» Passage given
= = = = = = =

Repair work planned today for stalled water system gear
BY WILLIAM HARWOOD
STORY WRITTEN FOR CBS NEWS "SPACE PLACE" & USED WITH PERMISSION
Posted: November 23, 2008
Space station commander Mike Fincke and Endeavour astronaut Don Pettit will attempt repairs today that may resolve on-going problems with the station's newly installed urine recycling equipment. The rest of the shuttle crew, meanwhile, will enjoy a half-day off this morning before making preparations for a fourth and final spacewalk Monday by astronauts Stephen Bowen and Robert "Shane" Kimbrough.
Fincke, shuttle commander Christopher Ferguson and pilot Eric Boe will participate in round-robin network interviews beginning at 4:05 p.m. followed by NASA's daily mission status briefing at 4:30 p.m.
One of the major goals of Endeavour's mission was to deliver, install and activate a new water recovery system designed to convert condensate and urine into potable water for drinking, meal preparation, personal hygiene and oxygen generation. An operational recycling system is required before NASA can boost station crew size from three to six next May, a long-awaited milestone in the lab's evolution.
The installation went smoothly, but engineers have been troubleshooting potentially serious problems with the urine processor assembly. After about two hours of operation, the motor powering a centrifuge in the UPA's vacuum distillation sub-assembly shuts down, apparently because of thermal expansion that causes a speed sensor to come in contact with the centrifuge.
The astronauts managed to coax a urine sample through the system Saturday by running it for about an hour and 45 minutes at a time. That sample, and a condensate sample, will be returned to Earth aboard Endeavour for a detailed chemical analysis.
It's a bit confusing as to what engineers believe is actually causing the UPA problem. Flight director Ginger Kerrick said late Saturday that telemetry indicates the problem occurs because of thermal expansion that causes a speed sensor to come in contact with the centrifuge after the system warms up. That causes the motor to work harder and draw more current, triggering a shut down.
One possible solution, she said, was to remove the vibration dampers the centrifuge is mounted on. By "hard mounting" the unit to its shelf in the water recovery system rack, engineers believe they can eliminate a frequency mode that contributes to the problem. How that relates to thermal expansion, however, is not clear.
In any case, Fincke and Pettit plan to remove the vibration dampers today starting around 12:55 p.m. Once the unit is locked down on its shelf, flight controllers then will carry out additional tests to determine if that resolved the problem.
"Yesterday, we successfully collected the first set of samples from the water recovery system, so that was a big milestone," Flight Director Brian Smith said early today. "That accomplishment is sometimes overshadowed by the attention being received to the urine processing assembly that we're still having some trouble with. So it should be noted we had a very successful run of the water processing assembly and we were able to collect our samples."
Smith then added that "the water processing assembly did experience an issue and it did go into a shutdown mode. We're looking into that. This may not prove to be that significant a problem, but we're going to play close attention to it."
Whether Smith was referring to a new problem with a different part of the system or reprising the UPA trouble was not immediately known. The NASA commentator interviewing Smith in mission control did not follow up and no additional details were immediately available.
As for the UPA repair, Smith said the work to lock down the distillation sub-assembly is relatively straight forward.

= = = = = = =

» Data entries
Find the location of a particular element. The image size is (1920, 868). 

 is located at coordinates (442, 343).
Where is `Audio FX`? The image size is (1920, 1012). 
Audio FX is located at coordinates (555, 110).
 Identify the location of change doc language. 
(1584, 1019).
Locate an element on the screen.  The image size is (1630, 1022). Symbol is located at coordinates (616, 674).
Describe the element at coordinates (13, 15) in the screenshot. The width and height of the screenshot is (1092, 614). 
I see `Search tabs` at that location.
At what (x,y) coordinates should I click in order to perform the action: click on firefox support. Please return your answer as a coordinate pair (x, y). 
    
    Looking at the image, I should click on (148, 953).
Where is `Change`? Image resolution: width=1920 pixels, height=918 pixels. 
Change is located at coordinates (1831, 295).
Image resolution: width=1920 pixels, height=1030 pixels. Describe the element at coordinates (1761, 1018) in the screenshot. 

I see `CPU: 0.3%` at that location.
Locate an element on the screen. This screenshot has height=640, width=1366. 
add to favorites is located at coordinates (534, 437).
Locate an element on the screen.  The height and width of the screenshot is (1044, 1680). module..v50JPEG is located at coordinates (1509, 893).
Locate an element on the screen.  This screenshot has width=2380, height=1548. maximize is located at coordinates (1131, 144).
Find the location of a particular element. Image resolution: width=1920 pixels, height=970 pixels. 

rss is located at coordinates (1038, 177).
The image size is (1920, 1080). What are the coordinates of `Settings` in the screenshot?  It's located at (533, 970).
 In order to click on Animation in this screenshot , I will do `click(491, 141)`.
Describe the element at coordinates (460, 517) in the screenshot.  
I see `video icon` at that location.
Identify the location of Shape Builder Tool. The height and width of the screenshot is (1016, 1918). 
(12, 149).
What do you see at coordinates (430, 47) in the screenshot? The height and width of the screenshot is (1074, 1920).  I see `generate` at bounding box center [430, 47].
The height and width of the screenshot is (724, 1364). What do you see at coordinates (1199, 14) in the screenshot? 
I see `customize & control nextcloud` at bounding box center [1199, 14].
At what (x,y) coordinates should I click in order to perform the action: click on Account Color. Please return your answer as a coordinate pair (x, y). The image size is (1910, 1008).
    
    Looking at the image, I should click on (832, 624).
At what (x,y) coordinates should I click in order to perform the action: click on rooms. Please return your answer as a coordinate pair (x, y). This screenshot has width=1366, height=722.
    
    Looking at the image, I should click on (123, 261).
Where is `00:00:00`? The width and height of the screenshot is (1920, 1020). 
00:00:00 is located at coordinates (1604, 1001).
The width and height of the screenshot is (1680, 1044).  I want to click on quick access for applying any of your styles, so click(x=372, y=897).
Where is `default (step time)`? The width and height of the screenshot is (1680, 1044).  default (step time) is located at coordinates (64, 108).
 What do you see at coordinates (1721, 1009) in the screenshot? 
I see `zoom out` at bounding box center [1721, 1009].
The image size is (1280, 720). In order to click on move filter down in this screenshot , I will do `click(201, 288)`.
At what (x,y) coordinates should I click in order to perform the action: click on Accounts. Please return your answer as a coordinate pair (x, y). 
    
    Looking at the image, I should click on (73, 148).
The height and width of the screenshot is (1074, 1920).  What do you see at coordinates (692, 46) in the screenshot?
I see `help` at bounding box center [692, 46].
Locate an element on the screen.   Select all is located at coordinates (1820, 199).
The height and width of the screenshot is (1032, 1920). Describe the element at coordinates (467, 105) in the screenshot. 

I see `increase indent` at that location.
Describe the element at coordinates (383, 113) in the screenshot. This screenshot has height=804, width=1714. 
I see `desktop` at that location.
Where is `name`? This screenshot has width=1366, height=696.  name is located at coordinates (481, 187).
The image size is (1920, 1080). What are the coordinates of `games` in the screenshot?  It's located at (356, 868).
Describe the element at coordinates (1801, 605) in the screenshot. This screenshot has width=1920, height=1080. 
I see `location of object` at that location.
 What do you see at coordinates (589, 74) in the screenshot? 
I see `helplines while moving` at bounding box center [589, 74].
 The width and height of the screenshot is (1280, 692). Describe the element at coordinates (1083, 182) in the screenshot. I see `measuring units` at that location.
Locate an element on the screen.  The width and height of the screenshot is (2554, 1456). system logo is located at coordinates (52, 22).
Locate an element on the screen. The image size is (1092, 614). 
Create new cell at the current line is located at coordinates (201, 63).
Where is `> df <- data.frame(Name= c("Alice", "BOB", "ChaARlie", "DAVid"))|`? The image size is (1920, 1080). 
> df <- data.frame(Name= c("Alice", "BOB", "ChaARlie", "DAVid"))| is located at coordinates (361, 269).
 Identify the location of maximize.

= = = = = = =

According to the article on the space station's water system repair, please give the crew size NASA plans to reach next May.

» Solution below
Six, up from three.